*** Opening Extracted material ***

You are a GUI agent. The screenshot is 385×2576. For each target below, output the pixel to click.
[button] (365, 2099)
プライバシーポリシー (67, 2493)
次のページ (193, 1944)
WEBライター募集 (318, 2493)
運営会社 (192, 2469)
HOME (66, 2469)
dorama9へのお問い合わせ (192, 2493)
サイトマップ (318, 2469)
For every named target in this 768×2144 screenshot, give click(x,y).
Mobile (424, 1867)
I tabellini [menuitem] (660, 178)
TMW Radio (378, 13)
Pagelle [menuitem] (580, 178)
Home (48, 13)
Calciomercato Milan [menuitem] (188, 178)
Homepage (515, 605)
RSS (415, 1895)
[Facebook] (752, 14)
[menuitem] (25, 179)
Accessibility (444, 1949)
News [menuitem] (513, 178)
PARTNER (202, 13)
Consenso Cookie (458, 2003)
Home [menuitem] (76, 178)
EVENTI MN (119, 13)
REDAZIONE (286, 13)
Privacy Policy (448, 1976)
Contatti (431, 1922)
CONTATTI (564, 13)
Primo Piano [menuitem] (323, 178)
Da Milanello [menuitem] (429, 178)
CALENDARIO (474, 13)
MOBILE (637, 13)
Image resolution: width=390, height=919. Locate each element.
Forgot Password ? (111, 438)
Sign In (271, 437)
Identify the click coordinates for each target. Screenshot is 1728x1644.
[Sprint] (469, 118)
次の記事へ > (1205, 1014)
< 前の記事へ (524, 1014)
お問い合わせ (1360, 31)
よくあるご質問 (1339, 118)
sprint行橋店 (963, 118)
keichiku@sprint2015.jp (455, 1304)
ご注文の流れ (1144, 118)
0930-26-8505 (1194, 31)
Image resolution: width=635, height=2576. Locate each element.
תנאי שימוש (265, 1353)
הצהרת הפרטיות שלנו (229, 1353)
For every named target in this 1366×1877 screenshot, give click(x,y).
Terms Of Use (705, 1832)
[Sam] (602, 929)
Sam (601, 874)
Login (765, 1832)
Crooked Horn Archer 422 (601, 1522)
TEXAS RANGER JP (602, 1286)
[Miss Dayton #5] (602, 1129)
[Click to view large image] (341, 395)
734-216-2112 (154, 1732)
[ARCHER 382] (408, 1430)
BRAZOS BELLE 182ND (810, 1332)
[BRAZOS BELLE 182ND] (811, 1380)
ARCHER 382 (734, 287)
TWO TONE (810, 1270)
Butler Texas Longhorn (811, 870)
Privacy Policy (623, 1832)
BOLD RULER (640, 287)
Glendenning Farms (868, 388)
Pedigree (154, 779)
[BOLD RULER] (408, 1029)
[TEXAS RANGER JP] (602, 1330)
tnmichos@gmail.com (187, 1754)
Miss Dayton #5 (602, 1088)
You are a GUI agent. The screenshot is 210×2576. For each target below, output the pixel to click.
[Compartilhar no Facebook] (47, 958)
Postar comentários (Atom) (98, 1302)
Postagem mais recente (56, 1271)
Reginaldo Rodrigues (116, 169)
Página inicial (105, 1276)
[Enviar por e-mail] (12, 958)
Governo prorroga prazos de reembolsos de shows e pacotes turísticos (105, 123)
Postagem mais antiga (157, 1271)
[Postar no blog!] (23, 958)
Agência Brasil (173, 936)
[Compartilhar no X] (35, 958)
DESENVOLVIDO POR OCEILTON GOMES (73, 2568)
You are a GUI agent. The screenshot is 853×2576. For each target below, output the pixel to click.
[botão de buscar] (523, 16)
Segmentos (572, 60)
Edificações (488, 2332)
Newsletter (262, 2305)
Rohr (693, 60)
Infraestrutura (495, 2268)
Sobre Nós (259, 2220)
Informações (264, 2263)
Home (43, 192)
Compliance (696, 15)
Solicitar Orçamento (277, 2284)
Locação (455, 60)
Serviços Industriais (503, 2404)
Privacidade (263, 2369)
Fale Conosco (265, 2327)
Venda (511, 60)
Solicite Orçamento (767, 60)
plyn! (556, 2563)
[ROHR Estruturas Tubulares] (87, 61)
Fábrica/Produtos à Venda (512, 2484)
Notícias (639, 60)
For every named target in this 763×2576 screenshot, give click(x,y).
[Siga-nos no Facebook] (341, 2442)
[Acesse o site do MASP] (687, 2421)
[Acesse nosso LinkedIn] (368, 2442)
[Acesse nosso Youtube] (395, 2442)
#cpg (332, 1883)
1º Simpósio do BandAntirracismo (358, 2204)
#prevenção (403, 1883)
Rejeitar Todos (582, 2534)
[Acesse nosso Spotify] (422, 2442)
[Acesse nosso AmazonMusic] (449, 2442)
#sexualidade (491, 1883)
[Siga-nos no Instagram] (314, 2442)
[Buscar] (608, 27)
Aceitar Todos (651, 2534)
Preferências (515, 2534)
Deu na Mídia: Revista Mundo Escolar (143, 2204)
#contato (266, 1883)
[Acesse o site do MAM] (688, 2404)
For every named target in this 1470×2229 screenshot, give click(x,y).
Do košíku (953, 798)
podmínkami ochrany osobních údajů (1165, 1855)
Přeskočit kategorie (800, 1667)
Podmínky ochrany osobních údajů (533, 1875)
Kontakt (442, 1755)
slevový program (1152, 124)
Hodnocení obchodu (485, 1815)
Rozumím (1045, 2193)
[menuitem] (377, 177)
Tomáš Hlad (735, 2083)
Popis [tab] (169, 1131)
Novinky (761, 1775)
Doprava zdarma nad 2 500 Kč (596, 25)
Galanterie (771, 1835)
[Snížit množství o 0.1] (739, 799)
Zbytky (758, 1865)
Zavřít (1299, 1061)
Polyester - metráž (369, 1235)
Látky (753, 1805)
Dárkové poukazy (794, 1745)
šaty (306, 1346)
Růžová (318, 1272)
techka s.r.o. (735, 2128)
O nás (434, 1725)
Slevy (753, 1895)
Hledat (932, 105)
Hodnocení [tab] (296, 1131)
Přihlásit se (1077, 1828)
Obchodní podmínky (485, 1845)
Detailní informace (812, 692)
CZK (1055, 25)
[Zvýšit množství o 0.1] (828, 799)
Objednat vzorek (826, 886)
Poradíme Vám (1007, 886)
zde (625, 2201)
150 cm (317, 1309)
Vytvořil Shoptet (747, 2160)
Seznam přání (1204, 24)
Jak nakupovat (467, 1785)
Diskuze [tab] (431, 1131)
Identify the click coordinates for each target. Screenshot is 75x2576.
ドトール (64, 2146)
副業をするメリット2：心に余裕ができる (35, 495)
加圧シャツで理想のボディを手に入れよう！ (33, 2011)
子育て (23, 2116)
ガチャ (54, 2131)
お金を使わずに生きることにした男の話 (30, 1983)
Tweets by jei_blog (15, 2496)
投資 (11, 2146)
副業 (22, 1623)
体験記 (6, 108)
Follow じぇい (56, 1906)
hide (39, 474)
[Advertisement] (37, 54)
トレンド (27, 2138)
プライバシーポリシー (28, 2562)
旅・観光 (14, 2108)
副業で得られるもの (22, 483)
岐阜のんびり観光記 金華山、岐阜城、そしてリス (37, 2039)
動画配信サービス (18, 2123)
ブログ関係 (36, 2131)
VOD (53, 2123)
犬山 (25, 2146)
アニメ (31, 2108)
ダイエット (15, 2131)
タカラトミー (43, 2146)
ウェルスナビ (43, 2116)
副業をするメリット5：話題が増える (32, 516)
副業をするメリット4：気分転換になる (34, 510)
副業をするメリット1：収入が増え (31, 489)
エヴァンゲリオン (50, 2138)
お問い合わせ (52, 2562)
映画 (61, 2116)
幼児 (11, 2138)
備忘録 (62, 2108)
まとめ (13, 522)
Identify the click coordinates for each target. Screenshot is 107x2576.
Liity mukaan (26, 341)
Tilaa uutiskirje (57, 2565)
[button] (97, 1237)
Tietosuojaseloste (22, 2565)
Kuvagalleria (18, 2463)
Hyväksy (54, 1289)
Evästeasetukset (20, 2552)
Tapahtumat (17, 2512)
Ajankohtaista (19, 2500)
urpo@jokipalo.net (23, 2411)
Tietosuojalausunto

*** Closing Extracted material ***

◆ Task brief
All lines from the opening of the records through the line where "Primo Piano [menuitem] (323, 178)" occurs are to be output verbatim. No other line belongs in the answer.

◆ Answer to the exercise
You are a GUI agent. The screenshot is 385×2576. For each target below, output the pixel to click.
[button] (365, 2099)
プライバシーポリシー (67, 2493)
次のページ (193, 1944)
WEBライター募集 (318, 2493)
運営会社 (192, 2469)
HOME (66, 2469)
dorama9へのお問い合わせ (192, 2493)
サイトマップ (318, 2469)
For every named target in this 768×2144 screenshot, give click(x,y).
Mobile (424, 1867)
I tabellini [menuitem] (660, 178)
TMW Radio (378, 13)
Pagelle [menuitem] (580, 178)
Home (48, 13)
Calciomercato Milan [menuitem] (188, 178)
Homepage (515, 605)
RSS (415, 1895)
[Facebook] (752, 14)
[menuitem] (25, 179)
Accessibility (444, 1949)
News [menuitem] (513, 178)
PARTNER (202, 13)
Consenso Cookie (458, 2003)
Home [menuitem] (76, 178)
EVENTI MN (119, 13)
REDAZIONE (286, 13)
Privacy Policy (448, 1976)
Contatti (431, 1922)
CONTATTI (564, 13)
Primo Piano [menuitem] (323, 178)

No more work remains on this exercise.